About this task ▸ Only the text of the records belongs in the answer; the pictures must be dropped.

Input records ▸
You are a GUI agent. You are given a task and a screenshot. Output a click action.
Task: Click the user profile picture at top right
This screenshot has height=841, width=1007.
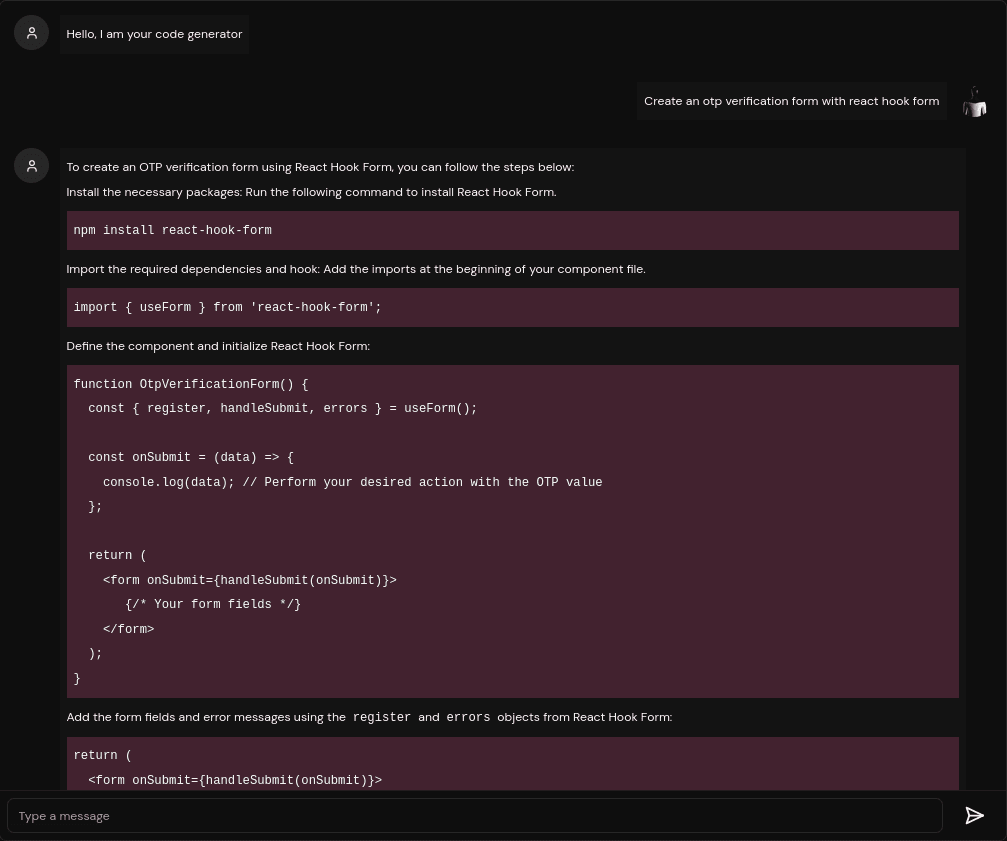tap(974, 101)
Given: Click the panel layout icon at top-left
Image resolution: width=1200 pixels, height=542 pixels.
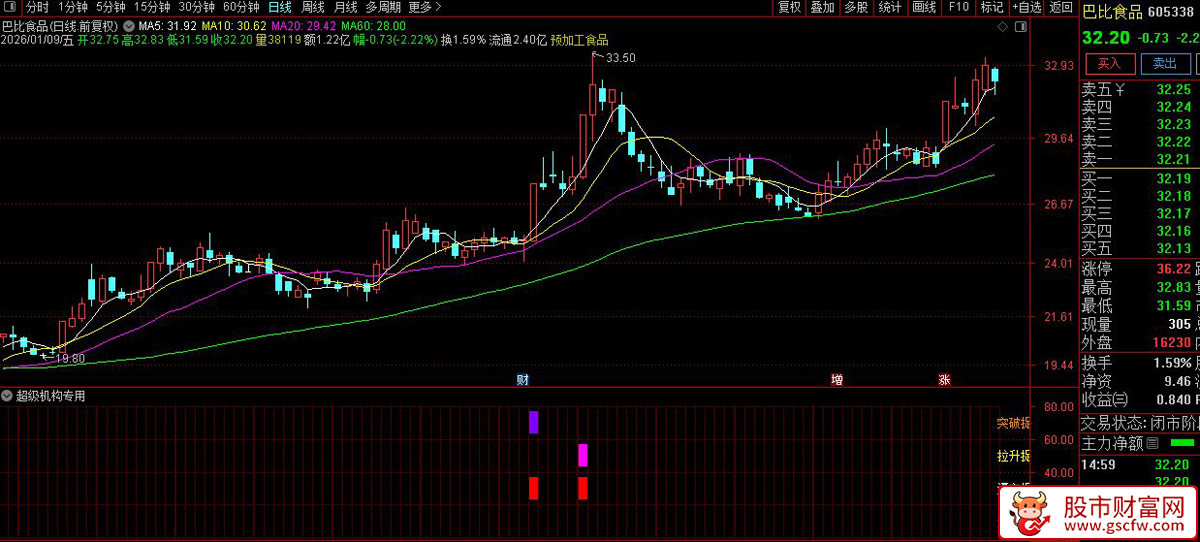Looking at the screenshot, I should click(x=11, y=7).
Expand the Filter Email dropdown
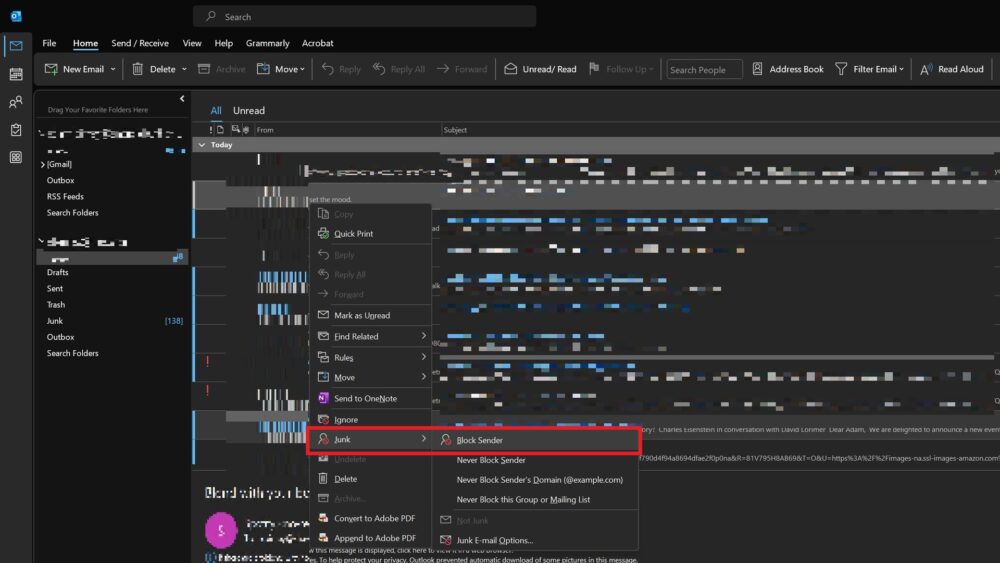This screenshot has height=563, width=1000. [901, 70]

Exercise solution ▸
You are a GUI agent. You are given a task and a screenshot. Output a click action.
Task: Click the user profile picture at top right
This screenshot has height=841, width=1007.
tap(974, 101)
Given: Click the panel layout icon at top-left
Image resolution: width=1200 pixels, height=542 pixels.
Looking at the screenshot, I should click(x=11, y=7).
Expand the Filter Email dropdown
This screenshot has height=563, width=1000. [901, 70]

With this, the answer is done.